A lo largo de toda la década de los '80 este país había registrado déficit fiscales, lo que año a año incrementaba el peso de su deuda. En 1993 el déficit alcanzó 7,8% de su PBI y desde entonces el país inició un proceso de ajuste para equilibrar sus cuentas, reduciendo desde entonces sus niveles de déficit y logrando en 1998 el equilibrio fiscal. El año pasado registró un superávit de 5,7% de su PBI. Como parte de esta estrategia, el gasto y la deuda públicos están estrictamente controlados. Al mismo tiempo, la política gubernamental promueve el espíritu de empresa y la eficiencia. Una proporción considerable de actividad fue trasladada en los últimos siete años del sector público al privado a través de la privatización y de la contratación de servicios externos.
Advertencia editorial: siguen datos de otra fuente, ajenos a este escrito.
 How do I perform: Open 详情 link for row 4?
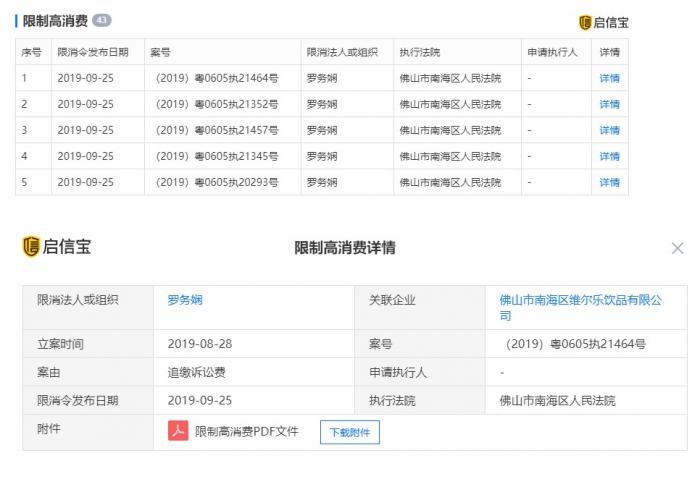(x=609, y=156)
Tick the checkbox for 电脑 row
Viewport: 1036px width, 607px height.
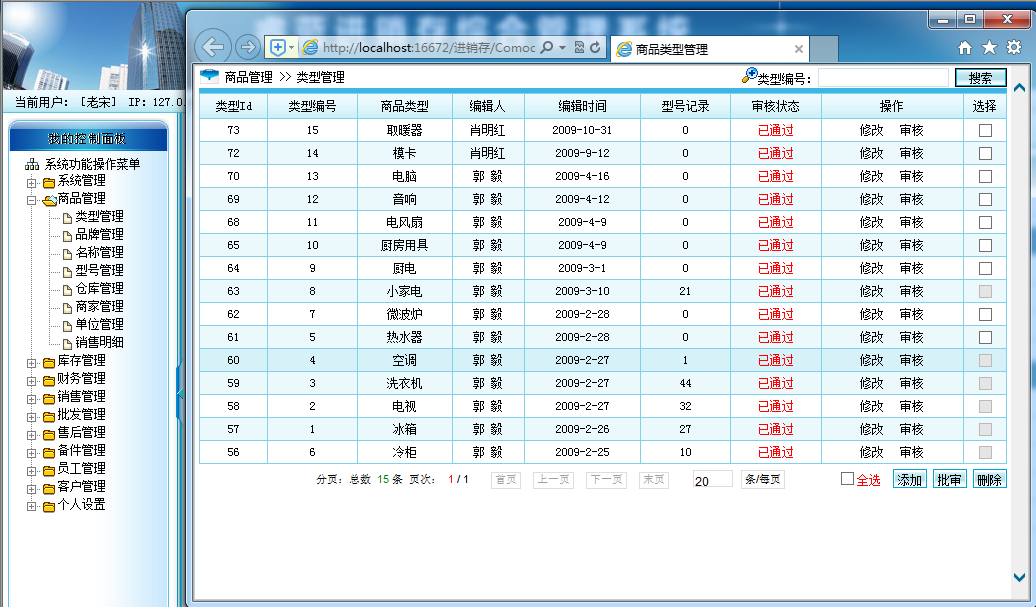point(985,176)
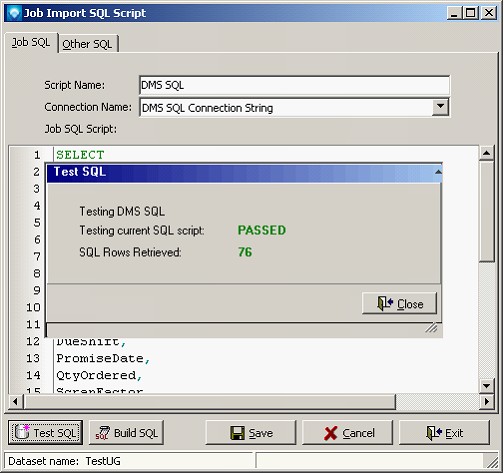This screenshot has height=474, width=504.
Task: Click the horizontal scroll left arrow
Action: point(15,401)
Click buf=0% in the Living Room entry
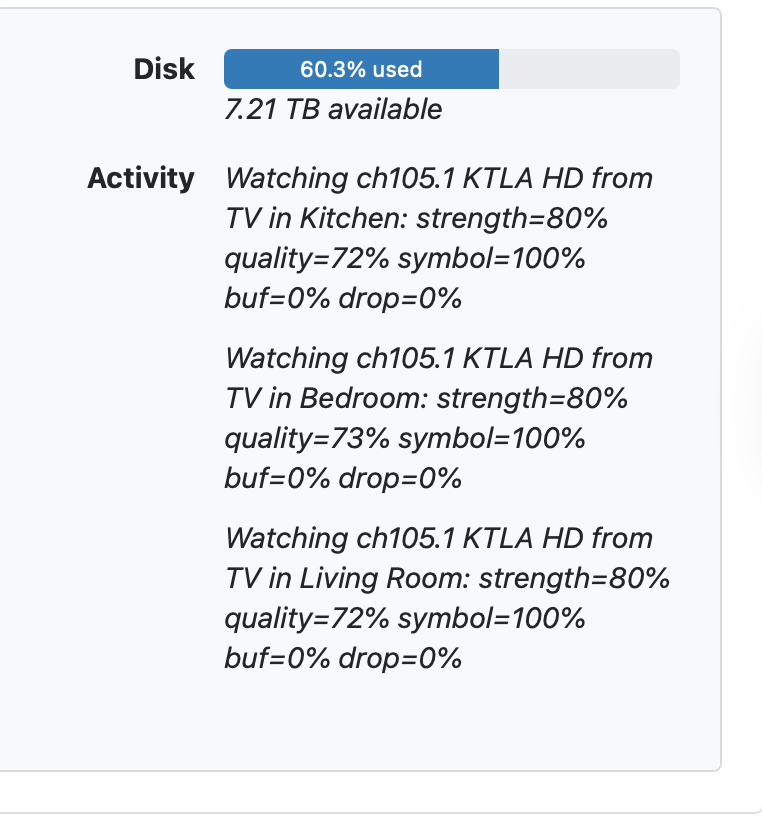 277,659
Así, la economía del Reino Unido se basa esencialmente en la empresa privada, que representa 75% de la producción y casi 70% de los puestos de trabajo. Las principales industrias que pertenecen todavía al sector público son la explotación hullera, los servicios de ferrocarriles, correos y el transporte en Londres. Pero sus actividades y sus trabajadores deben regirse por los mismos criterios que las empresas del sector privado, y sus nuevas inversiones deben alcanzar una determinada tasa de rendimiento. Se han abolido los controles directos de salarios, precios, tipos de cambio, pagos de dividendos y créditos comerciales. El gobierno ha actuado para mejorar los incentivos de trabajo reduciendo los impuestos sobre sociedades y sobre la renta de las personas físicas y aumentando la tenencia de acciones por parte de los empleados.

PAISES BAJOS


En la década de los '80 estos países registraban cada año desequilibrios fiscales. En 1991 comenzaron, también a partir de planes de ajuste -con reducción de sueldos y reforma del Estado-, a bajar paulatinamente estos déficit. Rige en estos países lo que se conoce como Modelo Polder, que consiste en acuerdos entre empresarios, sindicatos y gobierno para buscar la moderación salarial a cambio de reducir la jornada laboral. En 1999 lograron el equilibrio fiscal y el año pasado consiguieron un superávit de 2,2% de su PBI. El proceso se hizo en contextos de crecimiento, ayudado por la estructura productiva de estos países, donde más de la mitad de su PBI es generado por el sector exportador.

ESPAÑA


Mantuvo niveles de déficit de entre 4% y 7% de su PBI durante toda la década de los '80. En 1990 el déficit fue de 4% de su PBI, que creció a 7% en 1994 y llevaba sus niveles de deuda a superar 100% de su PBI. En 1992 este país registró una baja importante de su crecimiento económico. Por las condiciones del Tratado debió converger hacia el equilibrio. En 1993 se implementó un fuerte recorte del gasto público, se redujeron las regulaciones laborales, flexibilizando contratos y convenios colectivos. Recién en 1996 comenzó a reducir sus niveles de déficit como porcentaje de su PBI. El año pasado el déficit fue de 0,2% de su PBI y para este año se proyecta un superávit de 0,4%. Todo esto fue acompañado de un crecimiento sostenido cada año.